About this task
Search the material below for "will" and copy every line where it occurs.

##########

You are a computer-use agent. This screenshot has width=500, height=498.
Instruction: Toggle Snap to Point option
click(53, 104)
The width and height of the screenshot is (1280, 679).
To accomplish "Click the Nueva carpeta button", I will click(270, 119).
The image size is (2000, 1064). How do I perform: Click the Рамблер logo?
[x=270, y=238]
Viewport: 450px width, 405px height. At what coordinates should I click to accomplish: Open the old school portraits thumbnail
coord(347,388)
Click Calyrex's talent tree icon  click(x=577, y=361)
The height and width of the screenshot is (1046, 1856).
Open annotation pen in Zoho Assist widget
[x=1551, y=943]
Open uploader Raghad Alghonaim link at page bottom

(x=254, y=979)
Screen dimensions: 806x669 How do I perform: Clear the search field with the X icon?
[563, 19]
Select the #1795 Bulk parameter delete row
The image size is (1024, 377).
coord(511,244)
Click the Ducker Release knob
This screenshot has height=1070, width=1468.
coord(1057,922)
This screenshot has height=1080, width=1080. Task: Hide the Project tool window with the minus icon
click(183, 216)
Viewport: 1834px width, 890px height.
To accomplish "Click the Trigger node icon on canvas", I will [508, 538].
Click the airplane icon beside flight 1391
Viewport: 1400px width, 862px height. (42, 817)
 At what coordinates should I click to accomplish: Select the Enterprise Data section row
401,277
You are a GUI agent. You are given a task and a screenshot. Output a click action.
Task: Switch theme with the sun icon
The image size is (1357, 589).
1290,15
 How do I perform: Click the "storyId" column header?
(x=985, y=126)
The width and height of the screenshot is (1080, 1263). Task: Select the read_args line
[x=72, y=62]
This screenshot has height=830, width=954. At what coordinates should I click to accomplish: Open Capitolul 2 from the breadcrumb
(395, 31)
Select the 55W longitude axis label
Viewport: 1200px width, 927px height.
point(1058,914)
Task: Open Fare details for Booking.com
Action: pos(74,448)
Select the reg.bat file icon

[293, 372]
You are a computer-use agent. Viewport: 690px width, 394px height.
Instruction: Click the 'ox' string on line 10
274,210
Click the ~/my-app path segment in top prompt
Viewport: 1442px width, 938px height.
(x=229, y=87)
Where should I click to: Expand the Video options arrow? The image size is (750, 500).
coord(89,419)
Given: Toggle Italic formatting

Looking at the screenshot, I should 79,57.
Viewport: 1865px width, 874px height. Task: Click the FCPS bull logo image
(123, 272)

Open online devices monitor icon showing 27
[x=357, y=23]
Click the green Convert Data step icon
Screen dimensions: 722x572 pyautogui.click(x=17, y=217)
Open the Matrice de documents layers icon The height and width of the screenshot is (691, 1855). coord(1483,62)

##########

Solved problem
To accomplish "Click the Nueva carpeta button", I will click(270, 119).
To accomplish "Click the Trigger node icon on canvas", I will [508, 538].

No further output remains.